This persistent lag in farm output has been extensively and publicly discussed by the leadership, which is intent on raising the general level of performance in agriculture and ensuring an adequate domestic supply of food products. Although some blame has been attached to unfavorable weather conditions, the lag has been ascribed primarily to the reluctance of peasants to adopt modern production techniques, poor farm management, insufficient effort to use available resources to best advantage, widespread indifference and negligence, and an excessive preoccupation with personal interests leading to an irresponsible attitude toward work in the collective sector. These shortcomings were said to exist not only among the peasantry at large but also among Communists, who should be serving as models of responsible behavior. The basic reason that clearly emerges from public discussion is a widespread opposition of peasants to the collectivization of farms and an associated tendency to devote their best efforts to the cultivation of their own private plots.

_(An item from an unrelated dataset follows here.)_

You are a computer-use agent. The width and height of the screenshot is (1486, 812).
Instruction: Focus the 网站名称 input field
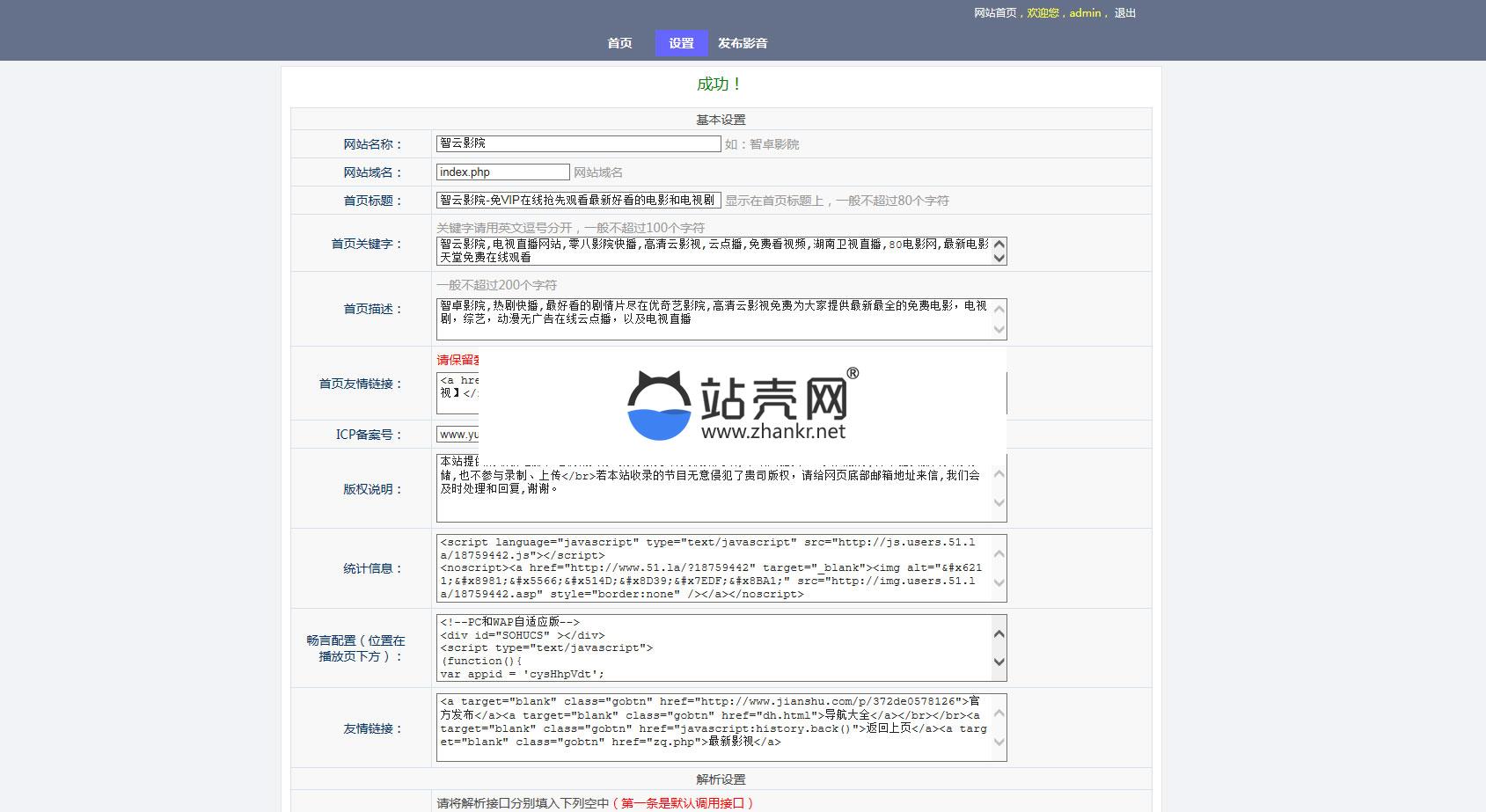[578, 143]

Impressive evidence on this point is provided by official production statistics for 1964, the latest available on this subject. These data show that output per acre on the small private plots of collective farmers and state farm workers was four times larger than output on state farms and six times larger than that on collective farms. Constituting only 6 percent of the cultivated land, the private plots produced 23 percent of the total farm output. Nevertheless, the leadership has publicly credited the advance in agricultural production to the collectivization of farms.
In 1967 the government proceeded to reduce the size of the private plots, with a view to their eventual elimination, both for ideological reasons and as a means of forcing peasants to devote greater efforts to work on collectivized land. Subsequent steps were taken to transfer to collective ownership some of the livestock allotted to the farm families by the collective farm statute.
This action did not measurably improve agricultural performance. Shortfalls in the production of several important crops, including cotton, tobacco, and rice, were admitted to have occurred both in 1968 and 1969, and the situation in the livestock sector continued to be unsatisfactory. A scaling down of the original production goal for 1970 could therefore not be avoided. The farm output target set by the annual plan for 1970 was 12.5 percent below the minimum and 15 percent below the maximum five-year plan figures for the same year.
INDUSTRY
A few primitive plants producing consumer goods had been built before World War II, but industrial development began only in 1949, when construction was undertaken of a 50,000-kilowatt hydroelectric power station, a textile mill capable of producing 22 million yards of cloth per year, and a sugar mill with an annual capacity of 10,000 tons of sugar. Industrial construction continued under the first and second five-year plans (1951-55 and 1956-60, respectively) during the 1950s, with substantial financial and technical assistance from the Soviet Union. This development was temporarily interrupted in the wake of the political break with the Soviet Union in 1961 but was soon resumed with aid from Communist China ([see ch. 6], Government Structure and Political System). The interruption was said by the Albanian leadership to have retarded industrial growth by three years. Disinterested foreign observers, however, reported that the equipment acquired with the aid of Communist China was better suited to the needs of the country and of better quality than that supplied by the Soviet Union.
Among the major industrial projects completed or under construction in 1970 with the assistance of Communist Chinese technicians were: copper, chromium, and iron-nickel mines; an oil refinery at Fier with an annual capacity of 500,000 tons of crude oil, a 225,000-kilowatt hydroelectric power station at Vau i Dejes on the Drin River; a 100,000-kilowatt capacity of 500,000 tons of crude oil; a 225,000-kilowatt/thermal power-plant at Fier; a copper-ore dressing installation and a copper-wire drawing mill; a steel-rolling mill at Elbasan; cement mills at Elbasan and Kruje; large textile combines at Tirana and Berat; and a knit goods factory at Korce.
Of special benefit to agriculture was the construction of a nitrate fertilizer plant at Fier, a superphosphate plant at Lac, and a plant for the manufacture of tractor spare parts at Tirana. A variety of smaller plants were also built for the production of such items as caustic soda, sulfuric acid, rubber products, electrical equipment and light bulbs, footwear, and vegetable oils.
Along with the construction of technologically up-to-date plants, others were built with outdated technology through the lack of construction experience or knowledge of more advanced methods. At the same time, obsolete plants and workshops remained in use. In 1969 these technologically backward plants produced less than half the total output but employed more than half the industrial labor force.
Available information on the structure of industry is ambiguous because of uncertainties regarding the pricing methods underlying the relevant data. According to the official figures for 1967 based on 1966 prices, the food industry accounted for nearly one-third and light industry for almost one-fourth of the total industrial output. The balance of 44 percent was produced by some fourteen or more industry branches, the relative shares of which ranged from 8.0 percent for metalworking and for timber and wood processing to 0.3 percent for the bitumen industry. As a group, six industry branches engaged in oil production and mining contributed about 15 percent of the output. The building materials industry accounted for 5 percent and electric power production, for not quite 4 percent.